Let me clarify my previous posting complaining about the implementation choice
of the Pascal languages of the world.

It's not the hardware. Microsoft FORTRAN has a completely seamless implementation
of what most people would call 'huge' arrays. It runs just fine (no tremendous
performance penalty for many things) on little old (regular) PC machines. If OS/2
and a hard drive are present, you can allocate an array as big as your disk,
(or the free space on it). 

Those of you who have written databases, for example, do not need to be told how
convenient this can prove. You are also not likely to miss the significant
advantages of Pascal (language by design, not language by accretion) over FORTRAN
for many applications.

It's that the implementation of Pascal has been opportunistic, in believing (as
was once true) that a 64K limitation on array size was a reasonable hostage for
the added efficiency of 16 bit processing. It was once even reasonable to limit
program size to 64K, and not provide 32 bit integers.
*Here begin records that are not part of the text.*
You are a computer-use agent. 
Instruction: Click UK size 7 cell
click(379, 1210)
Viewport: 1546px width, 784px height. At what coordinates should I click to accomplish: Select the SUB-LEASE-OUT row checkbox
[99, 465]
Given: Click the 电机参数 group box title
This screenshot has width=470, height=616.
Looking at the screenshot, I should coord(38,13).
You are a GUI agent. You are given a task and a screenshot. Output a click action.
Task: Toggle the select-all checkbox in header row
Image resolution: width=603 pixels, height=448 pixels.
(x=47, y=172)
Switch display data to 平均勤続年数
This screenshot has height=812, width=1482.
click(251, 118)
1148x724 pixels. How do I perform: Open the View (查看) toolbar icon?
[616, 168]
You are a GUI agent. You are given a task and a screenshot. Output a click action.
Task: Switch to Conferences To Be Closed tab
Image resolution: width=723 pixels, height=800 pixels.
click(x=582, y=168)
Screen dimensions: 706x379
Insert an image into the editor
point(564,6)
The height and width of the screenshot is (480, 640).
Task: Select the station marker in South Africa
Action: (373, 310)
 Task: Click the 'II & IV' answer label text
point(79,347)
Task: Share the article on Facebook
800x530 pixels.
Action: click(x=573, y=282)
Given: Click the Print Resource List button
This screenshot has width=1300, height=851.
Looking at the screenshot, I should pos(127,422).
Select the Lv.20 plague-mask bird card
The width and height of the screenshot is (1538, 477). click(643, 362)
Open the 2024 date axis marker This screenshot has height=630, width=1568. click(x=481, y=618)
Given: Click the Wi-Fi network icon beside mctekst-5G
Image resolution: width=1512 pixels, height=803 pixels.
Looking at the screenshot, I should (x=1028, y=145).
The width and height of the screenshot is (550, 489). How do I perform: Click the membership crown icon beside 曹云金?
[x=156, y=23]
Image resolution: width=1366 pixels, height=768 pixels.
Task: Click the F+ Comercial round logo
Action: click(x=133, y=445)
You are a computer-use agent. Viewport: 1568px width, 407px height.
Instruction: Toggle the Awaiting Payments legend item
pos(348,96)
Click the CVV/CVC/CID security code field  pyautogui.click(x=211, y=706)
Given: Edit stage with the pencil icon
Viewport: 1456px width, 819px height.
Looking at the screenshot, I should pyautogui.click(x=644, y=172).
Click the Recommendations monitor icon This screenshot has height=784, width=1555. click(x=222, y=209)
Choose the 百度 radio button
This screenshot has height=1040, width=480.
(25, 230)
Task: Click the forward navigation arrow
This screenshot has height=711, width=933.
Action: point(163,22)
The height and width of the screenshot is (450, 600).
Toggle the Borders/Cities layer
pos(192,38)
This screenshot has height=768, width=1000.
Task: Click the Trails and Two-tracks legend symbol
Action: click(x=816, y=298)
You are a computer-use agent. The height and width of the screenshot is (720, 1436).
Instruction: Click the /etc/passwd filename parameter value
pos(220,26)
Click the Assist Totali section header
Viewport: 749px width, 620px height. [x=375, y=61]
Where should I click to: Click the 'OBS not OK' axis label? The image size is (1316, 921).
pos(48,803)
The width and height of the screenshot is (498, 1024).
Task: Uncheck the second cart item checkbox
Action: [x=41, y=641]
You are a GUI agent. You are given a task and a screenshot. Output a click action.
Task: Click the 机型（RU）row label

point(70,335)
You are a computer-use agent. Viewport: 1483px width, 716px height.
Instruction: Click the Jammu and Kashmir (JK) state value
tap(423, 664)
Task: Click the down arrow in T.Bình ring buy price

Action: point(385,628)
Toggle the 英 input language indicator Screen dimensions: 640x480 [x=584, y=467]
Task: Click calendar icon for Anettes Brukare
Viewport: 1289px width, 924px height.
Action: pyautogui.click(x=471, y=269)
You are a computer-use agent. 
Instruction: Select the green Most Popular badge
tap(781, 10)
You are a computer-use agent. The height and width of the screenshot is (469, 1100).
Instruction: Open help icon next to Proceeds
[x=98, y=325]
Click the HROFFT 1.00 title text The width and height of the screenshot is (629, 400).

These vestigial limits
have seen their day, and I have been sitting on the sidelines, eagerly awaiting
the new versions of Pascal, and I have been often saddened to discover that what
on the packaging says (no 64K limit!) applies only to total code, or who knows
what. It's time this bargain with the devil was done away with. 

Pascal has the syntax for dealing with model independent handling of different
size data objects. The often disused keywords "pack" and "unpack" are available
for storing and implicitly accessing bytes or 16-bit words. The overhead they
cause need not be a great penalty - because in loops, for example, there will
be half, or one quarter as many termination checks. There is a Pascal sensible
way to bypass the segmentation limits of the operating system and hardware.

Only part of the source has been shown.